I started out feeling great. The course was fast. I cooked along the first 5000 meters at 7.5-minute-mile pace. They didn't call out splits at the three-mile marker, but they did at mile one and mile two. Mile one was 7:40. Mile two was 15:00. So for my 5K time I probably ran a personal best, a 23-and-change.
Then shortly after mile three I blew up. I was running, keeping pace, with a beautiful Asian woman with whom I had chatted at the beginning of the race. She was shooting for a 48, at least something under 50. At mile one she said that she thought we were going too fast. She said that she would continue to follow from behind. I was feeling good. I said, "Good." Then somewhere shortly after mile three she blew by me without a word and was gone. I struggled through mile four and mile five. The last mile I got my act together a bit. I finished with a 50:43, official time; 8:10 pace. I'd say my friend -- judging by where she was at the mile five marker, which was the last time I saw her, way up ahead -- ran a 48, maybe a 47.

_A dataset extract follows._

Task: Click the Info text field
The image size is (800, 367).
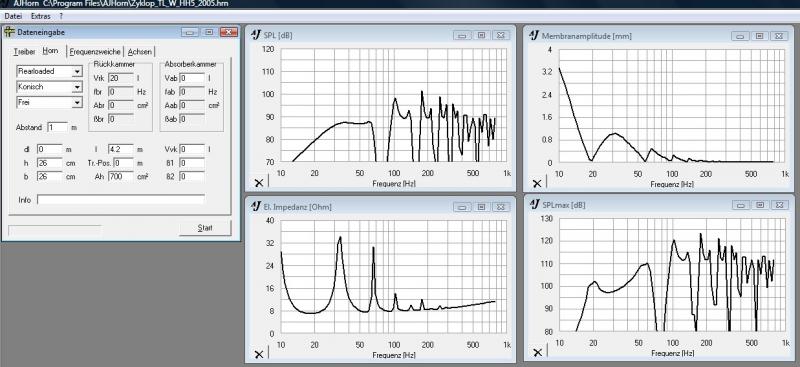Action: coord(121,200)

Last year I ran a 51:46. A full minute improvement is better than I expected, and good enough considering that I was not properly trained up for this event. I need to be able to run a long run during the work week, something I can't do now because of my commute. My best 10K is the Husky Dawg Dash from October of 2011 when I was doing a lot of those long runs after work. I ran a 48 then I think.

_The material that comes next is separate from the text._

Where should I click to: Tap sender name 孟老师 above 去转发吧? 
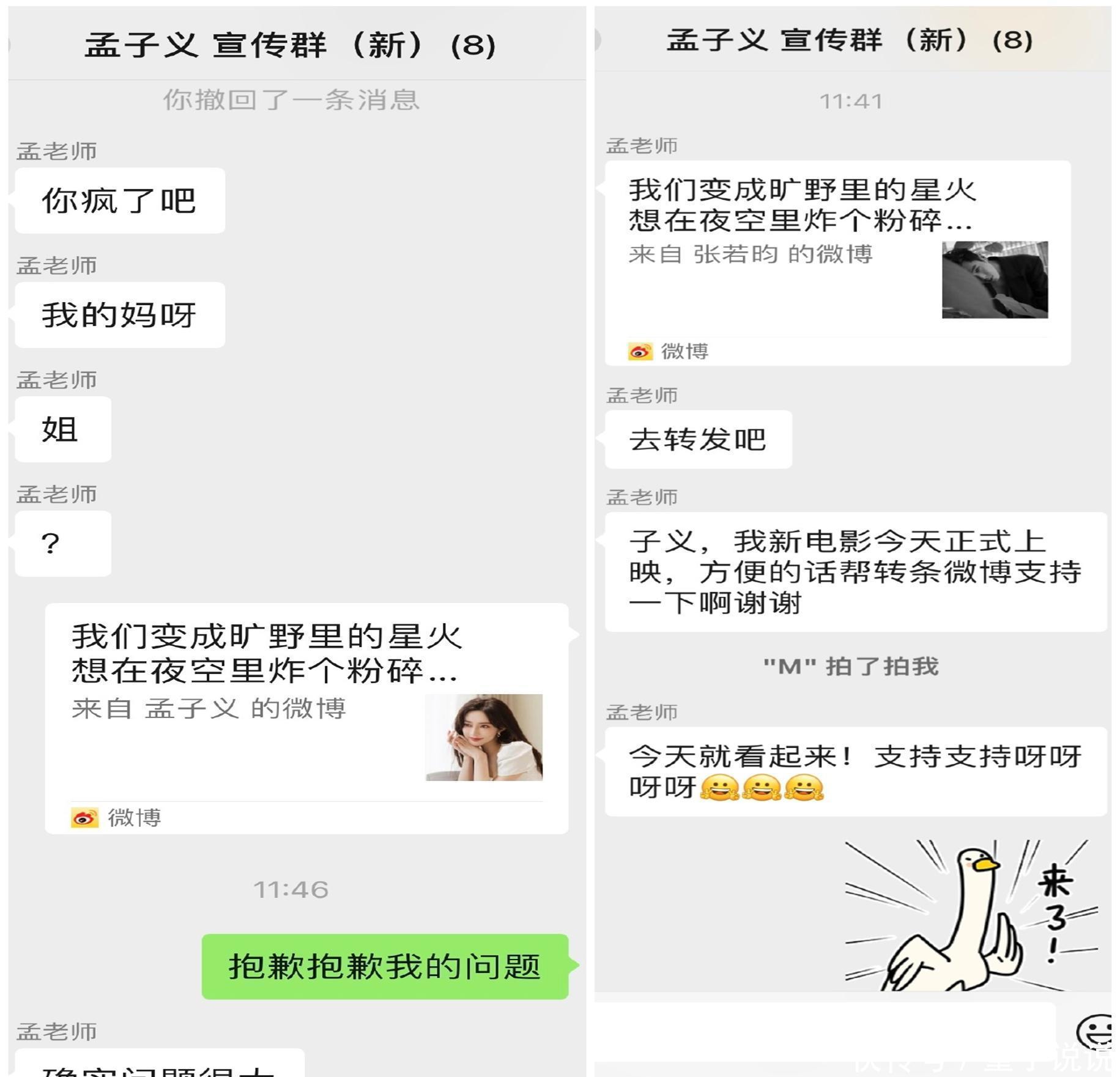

I suffered tremendously Saturday morning. Miles four and five were a real test. My monkey mind was chattering away -- no, howling -- "Stop! You can't do this! What are you doing! No!" -- on and on. At a certain point I have to remember -- in a more timely fashion -- to stop resisting and just let the pain in. I did that finally with maybe a half-mile left in the race. Then it wasn't so bad.
I mention this tale of the 10K in a "Remember! Work!" post because it's vitally important to have something real in which to immerse oneself outside of work, something that can provide a counterpoint to the daily drudgery and soulless repetition of the rat race. Running road races is perfect medicine. It forces one to train, to stay healthy and disciplined -- to incorporate pain in one's life and not to avoid it. The pain of the race followed by the pleasure once it's finished puts all of one's woes in perspective.